### Dataset ###
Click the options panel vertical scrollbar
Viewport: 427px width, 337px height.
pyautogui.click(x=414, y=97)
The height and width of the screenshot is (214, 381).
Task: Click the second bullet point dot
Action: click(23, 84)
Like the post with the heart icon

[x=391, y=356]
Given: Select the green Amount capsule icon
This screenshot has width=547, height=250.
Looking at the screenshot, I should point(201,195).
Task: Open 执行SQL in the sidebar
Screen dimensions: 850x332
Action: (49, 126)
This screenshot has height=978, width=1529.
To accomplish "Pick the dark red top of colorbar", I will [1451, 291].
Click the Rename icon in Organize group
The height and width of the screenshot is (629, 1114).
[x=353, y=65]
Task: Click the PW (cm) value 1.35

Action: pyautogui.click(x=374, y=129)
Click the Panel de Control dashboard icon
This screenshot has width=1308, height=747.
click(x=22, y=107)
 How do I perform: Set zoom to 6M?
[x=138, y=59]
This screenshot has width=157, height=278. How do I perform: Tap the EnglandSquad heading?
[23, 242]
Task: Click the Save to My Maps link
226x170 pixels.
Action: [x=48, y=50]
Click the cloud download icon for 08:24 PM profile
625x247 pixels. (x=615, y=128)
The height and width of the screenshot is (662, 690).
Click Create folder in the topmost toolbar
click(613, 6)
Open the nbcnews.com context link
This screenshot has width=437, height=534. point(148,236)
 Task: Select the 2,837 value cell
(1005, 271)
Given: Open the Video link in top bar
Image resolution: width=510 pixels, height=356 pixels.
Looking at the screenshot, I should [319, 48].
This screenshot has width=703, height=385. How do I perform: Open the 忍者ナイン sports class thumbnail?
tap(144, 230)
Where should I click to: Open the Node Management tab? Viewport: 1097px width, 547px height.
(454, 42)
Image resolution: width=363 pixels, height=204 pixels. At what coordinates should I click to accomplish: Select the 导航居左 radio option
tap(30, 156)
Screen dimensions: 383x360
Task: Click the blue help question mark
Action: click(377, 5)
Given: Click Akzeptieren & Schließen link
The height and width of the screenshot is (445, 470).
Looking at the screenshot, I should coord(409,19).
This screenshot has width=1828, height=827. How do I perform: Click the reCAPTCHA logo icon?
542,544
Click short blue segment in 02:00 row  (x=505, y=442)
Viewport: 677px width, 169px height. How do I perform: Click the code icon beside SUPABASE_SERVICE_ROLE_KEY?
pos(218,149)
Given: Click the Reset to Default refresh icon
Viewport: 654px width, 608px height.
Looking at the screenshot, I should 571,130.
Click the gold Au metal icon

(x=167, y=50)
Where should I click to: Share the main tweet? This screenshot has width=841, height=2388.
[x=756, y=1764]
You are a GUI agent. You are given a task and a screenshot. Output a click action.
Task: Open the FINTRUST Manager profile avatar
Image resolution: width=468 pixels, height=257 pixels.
###
- _Work to complete_:
Beginning at the first line of the records, give again each line exactly as written, ending with the line that contains "This screenshot has height=978, width=1529.".

- _Written response_:
Click the options panel vertical scrollbar
Viewport: 427px width, 337px height.
pyautogui.click(x=414, y=97)
The height and width of the screenshot is (214, 381).
Task: Click the second bullet point dot
Action: click(23, 84)
Like the post with the heart icon

[x=391, y=356]
Given: Select the green Amount capsule icon
This screenshot has width=547, height=250.
Looking at the screenshot, I should point(201,195).
Task: Open 执行SQL in the sidebar
Screen dimensions: 850x332
Action: (49, 126)
This screenshot has height=978, width=1529.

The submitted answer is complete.